(TASK) Print the records below exactly as they appear. Omit all pictures.

(MATERIAL SUPPLIED)

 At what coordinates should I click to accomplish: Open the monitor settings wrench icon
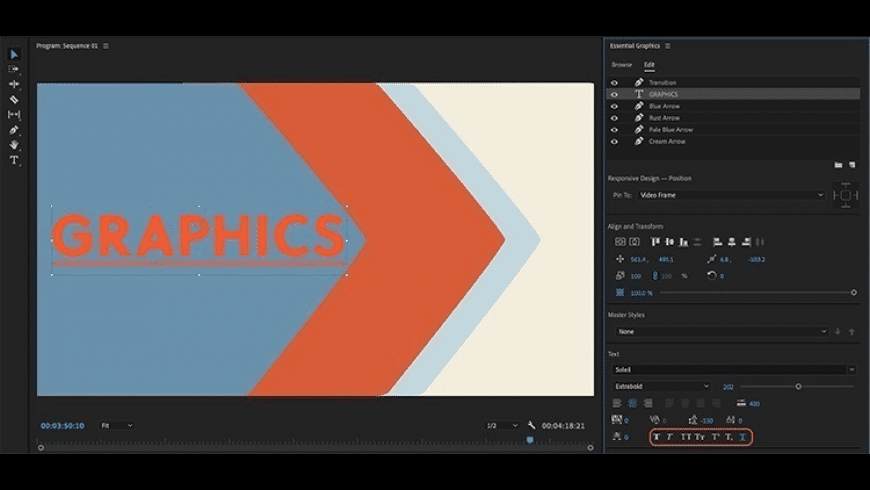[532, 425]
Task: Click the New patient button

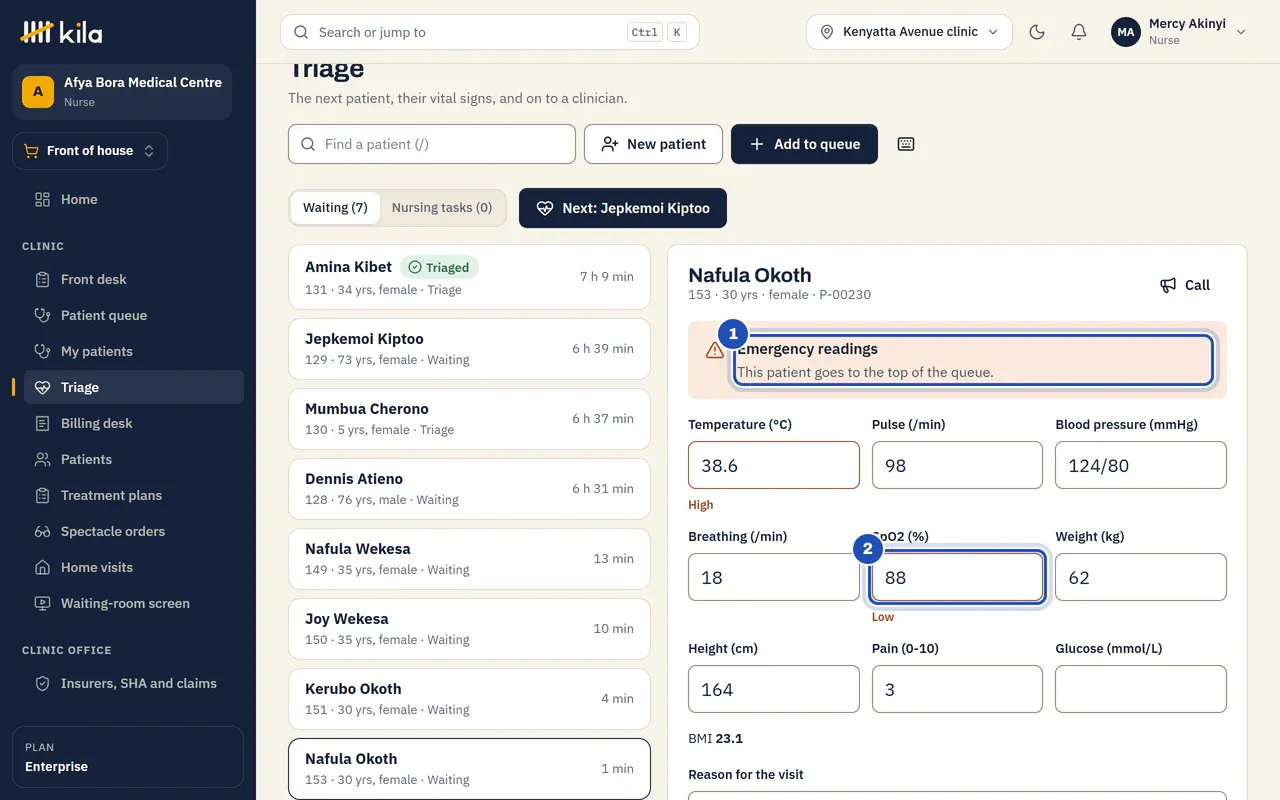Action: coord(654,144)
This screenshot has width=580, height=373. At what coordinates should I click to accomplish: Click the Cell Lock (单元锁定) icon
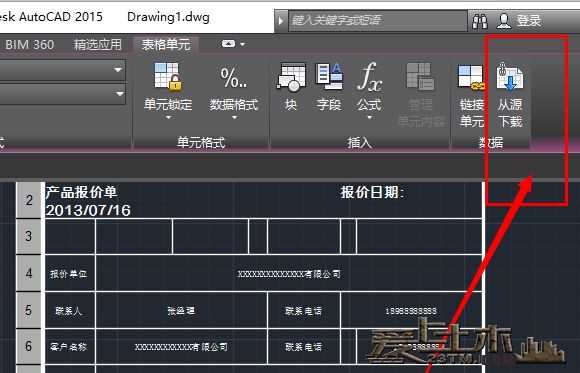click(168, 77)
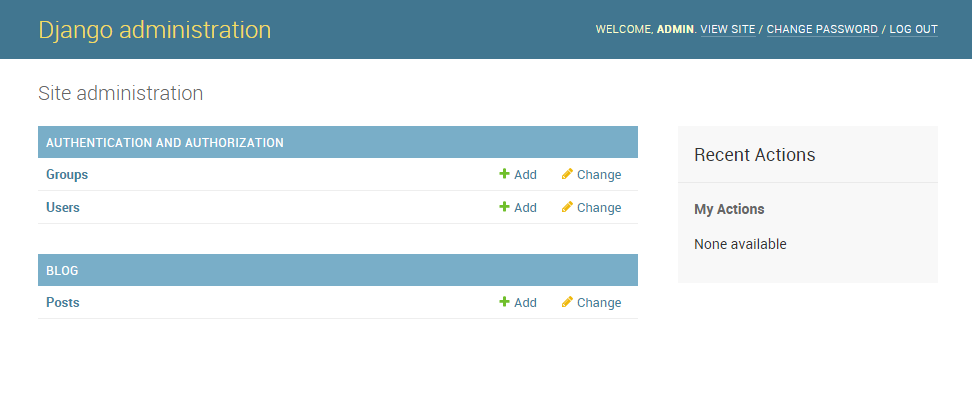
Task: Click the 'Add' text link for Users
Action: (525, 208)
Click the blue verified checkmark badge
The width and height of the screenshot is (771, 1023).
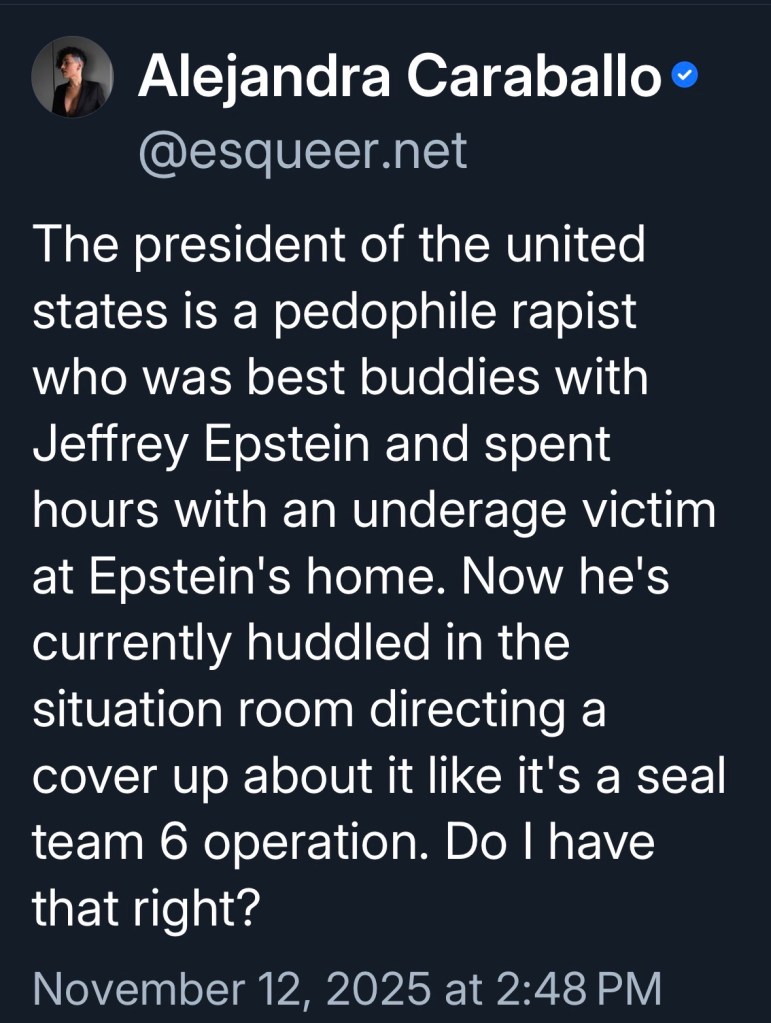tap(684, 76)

(WRITTEN REPLY)
 At what coordinates should I click to accomplish: Open the monitor settings wrench icon
[532, 425]
Task: Click the New patient button

Action: coord(654,144)
This screenshot has width=580, height=373. At what coordinates should I click to accomplish: Click the Cell Lock (单元锁定) icon
click(168, 77)
Task: Click the 'Add' text link for Users
Action: (525, 208)
Click the blue verified checkmark badge
The width and height of the screenshot is (771, 1023).
tap(684, 76)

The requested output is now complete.